DIRECTIONS:
Once the line containing "Select the 概要信息 output pane title" is found, copy that line and all remaining lines of the records exactly, including the last one, and add nothing.

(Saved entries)
═══
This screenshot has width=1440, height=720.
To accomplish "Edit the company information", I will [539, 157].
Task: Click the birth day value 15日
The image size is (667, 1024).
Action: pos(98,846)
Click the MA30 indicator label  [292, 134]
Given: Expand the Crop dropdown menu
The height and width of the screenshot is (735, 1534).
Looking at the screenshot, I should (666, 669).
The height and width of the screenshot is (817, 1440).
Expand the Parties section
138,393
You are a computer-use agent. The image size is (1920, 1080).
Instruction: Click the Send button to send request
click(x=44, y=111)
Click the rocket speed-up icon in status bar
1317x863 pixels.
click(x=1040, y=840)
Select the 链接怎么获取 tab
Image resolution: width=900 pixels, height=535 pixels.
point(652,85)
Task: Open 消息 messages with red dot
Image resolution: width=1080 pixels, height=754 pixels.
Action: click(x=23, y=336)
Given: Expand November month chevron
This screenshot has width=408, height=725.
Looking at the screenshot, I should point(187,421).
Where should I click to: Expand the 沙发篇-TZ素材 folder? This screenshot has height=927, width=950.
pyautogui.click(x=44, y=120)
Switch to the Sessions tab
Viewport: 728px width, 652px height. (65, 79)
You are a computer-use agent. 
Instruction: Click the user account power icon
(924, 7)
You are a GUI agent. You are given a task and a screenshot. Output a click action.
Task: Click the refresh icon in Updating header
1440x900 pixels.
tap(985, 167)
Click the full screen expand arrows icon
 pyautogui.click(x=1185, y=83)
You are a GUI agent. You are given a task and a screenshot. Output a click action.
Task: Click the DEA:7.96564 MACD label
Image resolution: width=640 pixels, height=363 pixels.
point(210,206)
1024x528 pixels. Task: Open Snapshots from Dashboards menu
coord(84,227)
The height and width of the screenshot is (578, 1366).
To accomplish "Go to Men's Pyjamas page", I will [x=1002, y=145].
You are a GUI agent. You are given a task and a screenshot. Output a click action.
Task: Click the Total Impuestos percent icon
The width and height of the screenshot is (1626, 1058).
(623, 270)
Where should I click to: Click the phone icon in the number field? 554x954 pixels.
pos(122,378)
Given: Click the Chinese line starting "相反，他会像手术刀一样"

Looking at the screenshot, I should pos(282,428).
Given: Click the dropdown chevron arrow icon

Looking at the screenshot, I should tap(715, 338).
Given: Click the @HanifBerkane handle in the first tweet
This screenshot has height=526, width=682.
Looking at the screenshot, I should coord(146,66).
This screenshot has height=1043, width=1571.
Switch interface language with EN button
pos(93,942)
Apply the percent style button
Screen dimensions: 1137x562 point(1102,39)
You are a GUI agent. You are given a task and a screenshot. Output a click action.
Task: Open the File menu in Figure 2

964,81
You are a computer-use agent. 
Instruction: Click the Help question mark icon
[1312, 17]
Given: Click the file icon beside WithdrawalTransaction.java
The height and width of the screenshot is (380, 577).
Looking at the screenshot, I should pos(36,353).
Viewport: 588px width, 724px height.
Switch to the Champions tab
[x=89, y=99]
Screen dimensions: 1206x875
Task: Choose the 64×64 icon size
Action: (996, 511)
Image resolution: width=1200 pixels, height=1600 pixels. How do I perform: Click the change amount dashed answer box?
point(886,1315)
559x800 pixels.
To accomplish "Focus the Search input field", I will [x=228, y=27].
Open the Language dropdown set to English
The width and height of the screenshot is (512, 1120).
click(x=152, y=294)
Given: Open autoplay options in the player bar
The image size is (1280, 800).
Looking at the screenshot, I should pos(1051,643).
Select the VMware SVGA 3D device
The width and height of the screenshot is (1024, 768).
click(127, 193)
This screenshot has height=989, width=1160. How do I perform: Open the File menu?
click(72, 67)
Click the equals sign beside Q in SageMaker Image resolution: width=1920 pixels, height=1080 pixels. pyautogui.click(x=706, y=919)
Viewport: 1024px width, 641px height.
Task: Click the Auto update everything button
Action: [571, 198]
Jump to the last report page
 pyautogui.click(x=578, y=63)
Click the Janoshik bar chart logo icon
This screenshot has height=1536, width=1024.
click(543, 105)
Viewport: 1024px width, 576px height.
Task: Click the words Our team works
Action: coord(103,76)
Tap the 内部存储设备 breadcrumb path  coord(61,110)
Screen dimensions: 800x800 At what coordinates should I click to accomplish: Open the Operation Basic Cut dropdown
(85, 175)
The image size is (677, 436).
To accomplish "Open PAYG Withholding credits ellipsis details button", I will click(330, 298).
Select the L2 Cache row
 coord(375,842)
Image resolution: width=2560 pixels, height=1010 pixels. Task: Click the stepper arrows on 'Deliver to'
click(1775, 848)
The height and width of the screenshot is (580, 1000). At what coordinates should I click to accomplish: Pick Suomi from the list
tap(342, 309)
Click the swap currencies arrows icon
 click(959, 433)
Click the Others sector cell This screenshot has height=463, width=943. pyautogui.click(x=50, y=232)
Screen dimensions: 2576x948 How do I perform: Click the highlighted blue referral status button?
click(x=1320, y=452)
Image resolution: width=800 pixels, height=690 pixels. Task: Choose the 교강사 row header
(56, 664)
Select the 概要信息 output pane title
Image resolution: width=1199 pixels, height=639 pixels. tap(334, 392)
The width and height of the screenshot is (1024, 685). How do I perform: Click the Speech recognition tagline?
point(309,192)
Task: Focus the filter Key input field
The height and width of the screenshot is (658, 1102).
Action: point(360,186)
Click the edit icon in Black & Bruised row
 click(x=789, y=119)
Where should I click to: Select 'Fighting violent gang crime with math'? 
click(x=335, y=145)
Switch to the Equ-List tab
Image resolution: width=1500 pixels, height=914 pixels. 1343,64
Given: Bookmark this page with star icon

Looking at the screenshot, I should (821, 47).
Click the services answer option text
═══
RESULT OF THIS TASK:
Select the 概要信息 output pane title
Image resolution: width=1199 pixels, height=639 pixels. tap(334, 392)
The width and height of the screenshot is (1024, 685). How do I perform: Click the Speech recognition tagline?
point(309,192)
Task: Focus the filter Key input field
The height and width of the screenshot is (658, 1102).
Action: point(360,186)
Click the edit icon in Black & Bruised row
 click(x=789, y=119)
Where should I click to: Select 'Fighting violent gang crime with math'? 
click(x=335, y=145)
Switch to the Equ-List tab
Image resolution: width=1500 pixels, height=914 pixels. 1343,64
Given: Bookmark this page with star icon

Looking at the screenshot, I should (821, 47).
Click the services answer option text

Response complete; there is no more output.